SUPPLIED DATA START

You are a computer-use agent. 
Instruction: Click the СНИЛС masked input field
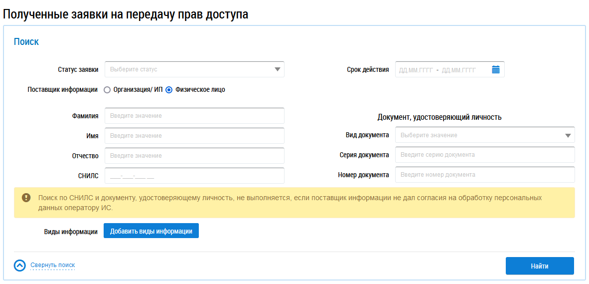(194, 176)
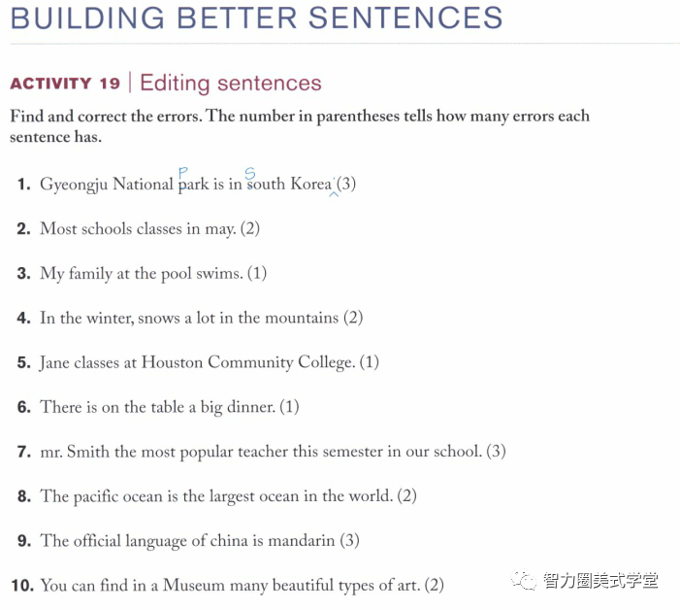Click the number 10 list marker
The image size is (680, 610).
(x=22, y=586)
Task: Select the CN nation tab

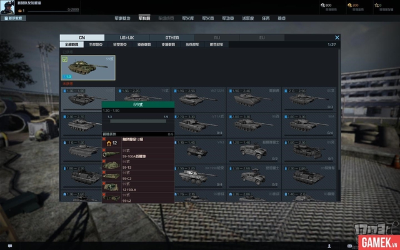Action: pos(82,38)
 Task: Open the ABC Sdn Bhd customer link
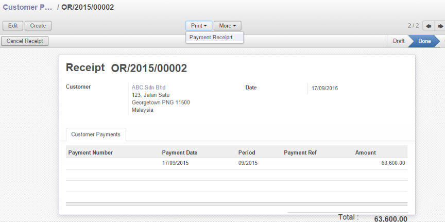[148, 88]
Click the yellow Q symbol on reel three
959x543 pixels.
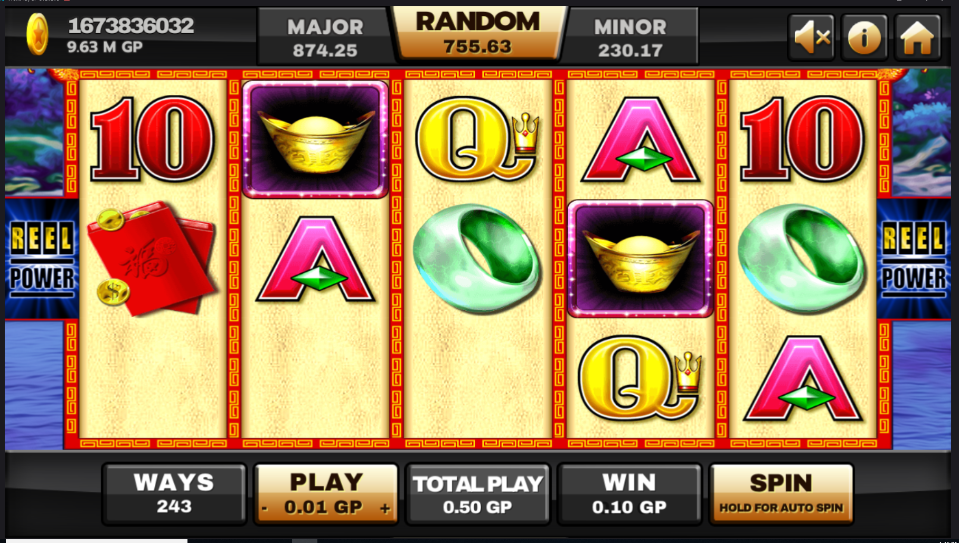click(477, 140)
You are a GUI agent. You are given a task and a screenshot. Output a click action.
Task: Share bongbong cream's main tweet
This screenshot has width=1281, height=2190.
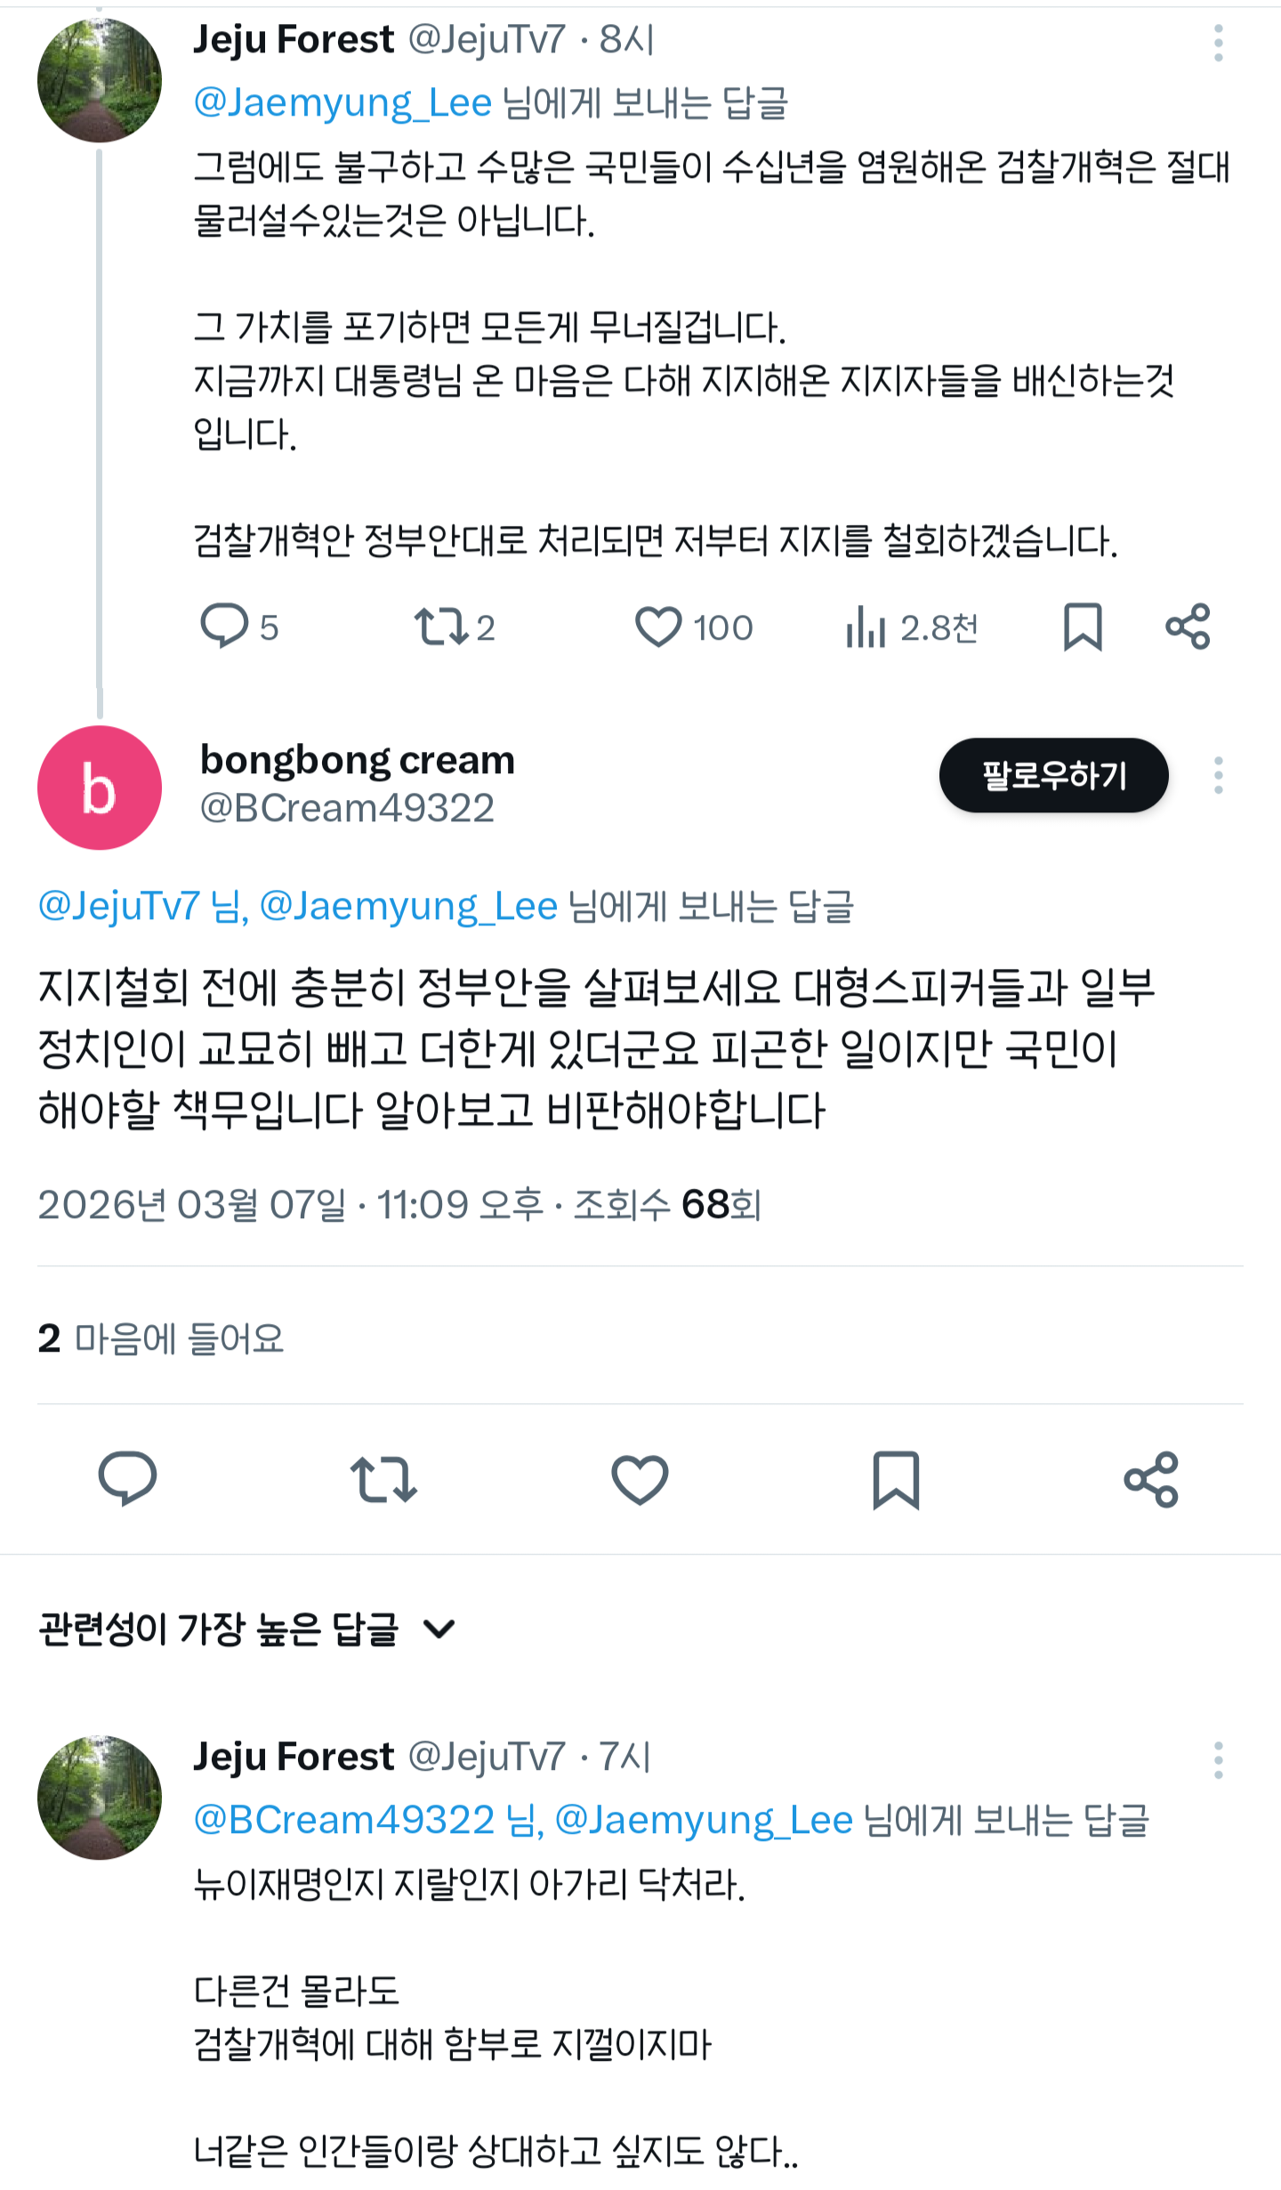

SUPPLIED DATA END

*WHAT IS BEING ASKED:* The records above should be written out exactly, and the images dropped.

*RESULT FOR THIS EXERCISE:*
You are a computer-use agent. 
Instruction: Click the СНИЛС masked input field
(194, 176)
Click the number 10 list marker
The image size is (680, 610).
(x=22, y=586)
Task: Select the CN nation tab

Action: pos(82,38)
 Task: Open the ABC Sdn Bhd customer link
[148, 88]
Click the yellow Q symbol on reel three
959x543 pixels.
click(477, 140)
You are a GUI agent. You are given a task and a screenshot. Output a click action.
Task: Share bongbong cream's main tweet
This screenshot has width=1281, height=2190.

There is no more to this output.